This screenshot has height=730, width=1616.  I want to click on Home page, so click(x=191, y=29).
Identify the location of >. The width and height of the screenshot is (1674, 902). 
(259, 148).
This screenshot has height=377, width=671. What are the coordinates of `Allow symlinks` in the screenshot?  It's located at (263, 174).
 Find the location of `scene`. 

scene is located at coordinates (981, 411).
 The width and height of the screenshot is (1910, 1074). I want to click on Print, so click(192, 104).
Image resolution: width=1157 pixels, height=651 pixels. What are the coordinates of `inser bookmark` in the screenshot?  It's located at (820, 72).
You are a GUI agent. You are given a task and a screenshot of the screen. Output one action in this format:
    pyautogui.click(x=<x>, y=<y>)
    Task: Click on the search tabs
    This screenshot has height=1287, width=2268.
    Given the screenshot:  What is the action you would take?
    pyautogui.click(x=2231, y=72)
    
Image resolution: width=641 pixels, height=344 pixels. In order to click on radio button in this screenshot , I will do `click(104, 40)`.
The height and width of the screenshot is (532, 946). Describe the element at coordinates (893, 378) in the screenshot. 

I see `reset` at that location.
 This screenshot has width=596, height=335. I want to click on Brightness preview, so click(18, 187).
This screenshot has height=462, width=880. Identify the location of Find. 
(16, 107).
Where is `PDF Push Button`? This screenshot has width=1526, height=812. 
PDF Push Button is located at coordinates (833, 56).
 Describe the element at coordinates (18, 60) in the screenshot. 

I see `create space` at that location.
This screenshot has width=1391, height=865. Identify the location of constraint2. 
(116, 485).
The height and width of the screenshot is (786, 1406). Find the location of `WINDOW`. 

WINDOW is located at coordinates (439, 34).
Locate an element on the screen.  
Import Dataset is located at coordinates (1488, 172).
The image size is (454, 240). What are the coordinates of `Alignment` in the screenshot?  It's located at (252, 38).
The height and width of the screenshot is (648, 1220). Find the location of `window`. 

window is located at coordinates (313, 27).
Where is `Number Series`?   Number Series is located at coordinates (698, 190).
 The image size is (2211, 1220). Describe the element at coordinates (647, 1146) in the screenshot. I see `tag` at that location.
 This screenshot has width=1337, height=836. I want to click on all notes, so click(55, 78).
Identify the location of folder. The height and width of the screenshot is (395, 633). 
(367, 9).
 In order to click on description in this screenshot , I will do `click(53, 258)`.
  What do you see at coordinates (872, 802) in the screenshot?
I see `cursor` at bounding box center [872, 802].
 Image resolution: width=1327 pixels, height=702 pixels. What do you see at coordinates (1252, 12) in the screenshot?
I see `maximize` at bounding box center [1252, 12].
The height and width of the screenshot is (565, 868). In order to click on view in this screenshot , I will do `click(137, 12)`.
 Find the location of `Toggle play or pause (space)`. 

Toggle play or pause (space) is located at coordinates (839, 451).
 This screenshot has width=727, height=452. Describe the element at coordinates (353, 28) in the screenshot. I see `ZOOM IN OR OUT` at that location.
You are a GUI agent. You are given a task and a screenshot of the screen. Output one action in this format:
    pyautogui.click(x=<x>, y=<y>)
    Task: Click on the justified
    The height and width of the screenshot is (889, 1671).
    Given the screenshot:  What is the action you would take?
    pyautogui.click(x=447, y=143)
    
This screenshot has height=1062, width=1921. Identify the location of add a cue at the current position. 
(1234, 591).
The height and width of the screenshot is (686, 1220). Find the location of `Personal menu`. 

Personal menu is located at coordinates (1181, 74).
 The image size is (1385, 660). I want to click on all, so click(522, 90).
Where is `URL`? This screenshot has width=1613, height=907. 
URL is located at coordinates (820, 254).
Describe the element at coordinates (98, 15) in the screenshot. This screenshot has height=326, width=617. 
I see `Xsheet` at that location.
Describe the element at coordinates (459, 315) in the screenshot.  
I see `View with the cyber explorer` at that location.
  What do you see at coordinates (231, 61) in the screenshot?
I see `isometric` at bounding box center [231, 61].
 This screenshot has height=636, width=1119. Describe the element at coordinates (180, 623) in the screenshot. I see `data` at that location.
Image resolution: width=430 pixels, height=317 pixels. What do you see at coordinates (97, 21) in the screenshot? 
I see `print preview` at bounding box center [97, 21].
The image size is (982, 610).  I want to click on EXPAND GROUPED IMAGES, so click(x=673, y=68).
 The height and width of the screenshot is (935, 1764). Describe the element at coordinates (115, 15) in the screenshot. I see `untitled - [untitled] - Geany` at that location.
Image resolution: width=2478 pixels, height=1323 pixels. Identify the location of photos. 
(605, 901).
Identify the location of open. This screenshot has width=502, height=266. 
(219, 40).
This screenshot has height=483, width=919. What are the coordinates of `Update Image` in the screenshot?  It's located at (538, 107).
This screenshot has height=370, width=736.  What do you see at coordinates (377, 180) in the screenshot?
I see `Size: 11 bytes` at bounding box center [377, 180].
#####
Task directions:
Copy out every line of the items above word for word, starting at the first one and ending with the line containing "This screenshot has height=377, width=671.".

Exercise output:
This screenshot has height=730, width=1616.  I want to click on Home page, so click(x=191, y=29).
Identify the location of >. The width and height of the screenshot is (1674, 902). 
(259, 148).
This screenshot has height=377, width=671. What are the coordinates of `Allow symlinks` in the screenshot?  It's located at (263, 174).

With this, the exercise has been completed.